No. Functions like foldl1 are named such because they start building a value with the first (“1”) value of a list and consequently do not work with empty lists. They have counterparts without the “1” in their names, which receive the initial value as an extra argument. Things are completely different with cycle1, which does not even take a list. All the best, Wolfgang Am Dienstag, den 12.09.2017, 09:19 +0200 schrieb Sebastian Graf:
It's the same convention as with other Semigroup-like functions, such as `foldl1`, `scanl1`, etc. Doesn't really makes sense to distinguish between `cycle` and `cycle1` in this case, but that's just bike shedding.

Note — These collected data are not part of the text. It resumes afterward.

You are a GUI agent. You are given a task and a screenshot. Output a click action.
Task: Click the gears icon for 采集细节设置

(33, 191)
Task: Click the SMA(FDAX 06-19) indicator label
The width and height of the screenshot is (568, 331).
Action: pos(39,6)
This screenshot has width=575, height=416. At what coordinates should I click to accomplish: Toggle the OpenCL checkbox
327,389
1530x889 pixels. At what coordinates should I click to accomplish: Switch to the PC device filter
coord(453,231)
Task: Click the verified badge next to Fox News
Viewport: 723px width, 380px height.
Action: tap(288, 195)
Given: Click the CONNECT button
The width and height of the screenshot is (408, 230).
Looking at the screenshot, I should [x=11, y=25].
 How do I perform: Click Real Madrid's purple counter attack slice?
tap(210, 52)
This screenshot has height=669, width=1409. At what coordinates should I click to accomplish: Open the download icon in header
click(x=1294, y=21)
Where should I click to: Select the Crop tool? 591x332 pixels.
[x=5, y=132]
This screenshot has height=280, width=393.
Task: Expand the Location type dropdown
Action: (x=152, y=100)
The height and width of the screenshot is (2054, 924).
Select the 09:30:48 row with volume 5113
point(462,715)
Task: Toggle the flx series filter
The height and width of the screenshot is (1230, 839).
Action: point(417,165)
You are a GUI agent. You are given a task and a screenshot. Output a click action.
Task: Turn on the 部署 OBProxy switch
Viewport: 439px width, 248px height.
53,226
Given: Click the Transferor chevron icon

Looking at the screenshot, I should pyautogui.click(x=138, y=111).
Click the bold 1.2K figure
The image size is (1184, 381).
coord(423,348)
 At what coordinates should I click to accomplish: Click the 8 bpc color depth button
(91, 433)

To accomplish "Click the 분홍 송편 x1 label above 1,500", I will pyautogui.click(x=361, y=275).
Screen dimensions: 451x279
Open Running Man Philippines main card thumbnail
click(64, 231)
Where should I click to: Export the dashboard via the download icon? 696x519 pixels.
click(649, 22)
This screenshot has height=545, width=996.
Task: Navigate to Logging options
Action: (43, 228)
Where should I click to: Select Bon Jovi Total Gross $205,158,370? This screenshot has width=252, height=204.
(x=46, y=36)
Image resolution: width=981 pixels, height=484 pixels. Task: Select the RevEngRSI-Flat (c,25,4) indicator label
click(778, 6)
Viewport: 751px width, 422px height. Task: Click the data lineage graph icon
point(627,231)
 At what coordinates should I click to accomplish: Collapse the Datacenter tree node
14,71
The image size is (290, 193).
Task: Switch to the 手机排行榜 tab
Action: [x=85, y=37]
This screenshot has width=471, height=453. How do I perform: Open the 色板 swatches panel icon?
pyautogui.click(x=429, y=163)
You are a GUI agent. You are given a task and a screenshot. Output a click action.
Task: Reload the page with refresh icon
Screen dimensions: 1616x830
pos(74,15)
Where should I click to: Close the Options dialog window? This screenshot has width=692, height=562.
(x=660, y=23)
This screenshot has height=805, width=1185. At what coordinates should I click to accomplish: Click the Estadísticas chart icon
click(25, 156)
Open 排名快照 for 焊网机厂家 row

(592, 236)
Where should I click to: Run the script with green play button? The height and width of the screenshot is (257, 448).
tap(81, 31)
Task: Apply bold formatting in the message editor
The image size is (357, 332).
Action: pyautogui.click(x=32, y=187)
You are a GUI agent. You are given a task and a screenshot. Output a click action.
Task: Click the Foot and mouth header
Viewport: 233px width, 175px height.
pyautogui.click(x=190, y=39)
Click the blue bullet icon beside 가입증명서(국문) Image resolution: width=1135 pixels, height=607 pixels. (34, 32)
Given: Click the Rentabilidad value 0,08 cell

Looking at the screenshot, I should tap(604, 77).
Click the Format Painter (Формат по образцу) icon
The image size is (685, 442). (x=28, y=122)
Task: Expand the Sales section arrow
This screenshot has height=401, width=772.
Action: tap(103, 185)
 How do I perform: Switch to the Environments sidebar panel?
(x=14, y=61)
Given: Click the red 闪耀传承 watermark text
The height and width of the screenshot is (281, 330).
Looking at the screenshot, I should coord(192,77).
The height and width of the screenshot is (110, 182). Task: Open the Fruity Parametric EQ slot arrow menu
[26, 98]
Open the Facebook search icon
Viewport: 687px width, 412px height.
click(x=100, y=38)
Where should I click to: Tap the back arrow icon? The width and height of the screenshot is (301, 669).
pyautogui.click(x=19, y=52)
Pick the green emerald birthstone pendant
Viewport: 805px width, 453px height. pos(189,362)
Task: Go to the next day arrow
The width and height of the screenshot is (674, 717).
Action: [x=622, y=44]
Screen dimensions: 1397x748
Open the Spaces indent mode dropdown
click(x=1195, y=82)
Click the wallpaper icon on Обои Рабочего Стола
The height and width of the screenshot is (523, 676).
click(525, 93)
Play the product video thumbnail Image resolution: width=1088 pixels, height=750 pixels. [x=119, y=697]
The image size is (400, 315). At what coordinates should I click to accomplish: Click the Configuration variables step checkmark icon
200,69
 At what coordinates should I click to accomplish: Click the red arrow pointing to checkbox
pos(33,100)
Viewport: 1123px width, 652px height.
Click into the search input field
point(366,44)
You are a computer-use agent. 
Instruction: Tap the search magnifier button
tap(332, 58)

Also, at some point in the future, `cycle` can go in `Data.OldList` and be replaced by `cycle1`, renamed accordingly.
On Mon, Sep 11, 2017 at 10:12 PM, Wolfgang Jeltsch h.info> wrote:
Am Montag, den 11.09.2017, 06:55 +0530 schrieb Harendra Kumar:
On 11 September 2017 at 02:46, Wolfgang Jeltsch wrote:
Am Sonntag, den 10.09.2017, 10:39 +0200 schrieb Herbert Valerio Riedel:
What you seem to be searching for looks more like what we know as `cycle :: [a] -> [a]`, and in fact there is its generalisation at
http://hackage.haskell.org/package/base-4.10.0.0/docs/Data-Sem igroup.html#v:cycle1
Why is this function called cycle1, not cycle? What does the “1” stand for?
I guess this is not named "cycle" to avoid conflict with "Data.List.cycle".
Why? We have qualified imports. It seems very wrong to add single characters to identifiers to denote name spaces.
I was also wondering why it is "cycle1" instead of, say "scycle". It can be thought of as cycling just one value instead of cycling a list in case of "Data.List.cycle".
Also Data.List.cycle cycles only one value. It is just that this single value happens to be a list. If you specialize cycle1 to the list monoid, you get exactly Data.List.cycle.